Thank you very much for your ongoing efforts on this. I am sorry that I was not completely clear in what I was proposing for the ABI-frozen case, which is the same thing someone else on lkml said: void unregister_kprobe_list (struct kprobe** array, size_t count); That does not require any extra structures or lists, and does not need to change how registration is done. What do you think?
Thank you for your advice. (In reply to comment #37) > Thank you very much for your ongoing efforts on this. > > I am sorry that I was not completely clear in what I was > proposing for the ABI-frozen case, which is the same thing > someone else on lkml said: > > void unregister_kprobe_list (struct kprobe** array, size_t count); > > That does not require any extra structures or lists, and does > not need to change how registration is done. What do you think? > Would you mean introducing only unregister_kprobes_list() for batch unregistration, and no need to introduce register_*probes_list() for batch registration? I think that is one idea. Since the type of probes could be identified when we unregistering probes, we can integrate all probes in an array. However, from the viewpoint of symmetry of interfaces, I think we should introduce registration interfaces. What would you think?
> Would you mean introducing only unregister_kprobes_list() for batch > unregistration, and no need to introduce register_*probes_list() for > batch registration? I know of no performance requirement for a batch registration call, but of course symmetry suggests that there be one. It would have to be carefully written to handle mid-array registration errors. If it existed, systemtap could use it, though it wouldn't accomplish much.
Is there any progress on posting at least the batch-unregistration API on LKML?
Created attachment 2291 [details] [kprobe] batch registration for 2.6.25-rc2-mm1 I updated a series of patches against for 2.6.25-rc2-mm1. This patchset includes a bugfix of register_kretprobe.
Created attachment 2292 [details] [stap] support batch unregistration of kprobes take 2 This patch adds batch unregistration support to systemtap.
Created attachment 2293 [details] [test] batch (un)registration test program for new patchs. Test tools for new batch registration/unregistration interface.
Looks great (including the systemtap patch). Please feel free to commit to systemtap as soon as upstream kernel accepts the API.
Thanks Masami for pursuing this. Overall, the changes look good. Some observations: a. Andrew has taken in my patch to introduce CONFIG_KRETPROBES; your patches may have to be updated to accomodate that (mostly cosmetic change) b. I guess its good to indicate in the doc *how* one can use this interface - probably indicate the array allocation and usage. c. The first patch in this series can go upstream independent of the bulk registration set.

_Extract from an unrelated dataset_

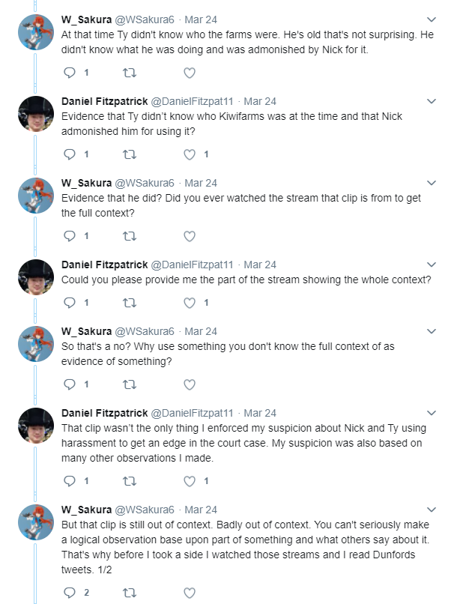
Task: Retweet the 'Evidence that he did?' tweet
Action: [x=130, y=236]
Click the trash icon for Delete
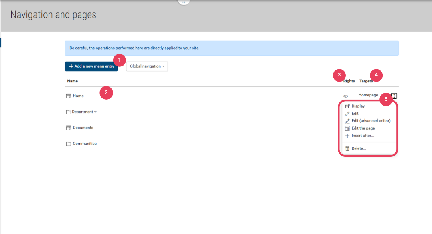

Masami I successfully tested your patch on x86_64, But Iam not able to run your testcase on powerpc systems, as registering of probe fails. ================================================== root@llm27lp1 batchtest-20080226]# ./batch_test.sh insmod: error inserting './batch_test.ko': -1 Operation not permitted test failed (case 1) <<test case 1>> UNEXPECTED: probe install error: -22 ===================================================
(In reply to comment #45) > Thanks Masami for pursuing this. > > Overall, the changes look good. Some observations: > a. Andrew has taken in my patch to introduce CONFIG_KRETPROBES; your patches may > have to be updated to accomodate that (mostly cosmetic change) OK, but could you tell me how can I get the latest -mm tree which includes your patches? > b. I guess its good to indicate in the doc *how* one can use this interface - > probably indicate the array allocation and usage. Sure, I'll add it. > c. The first patch in this series can go upstream independent of the bulk > registration set. OK, thanks.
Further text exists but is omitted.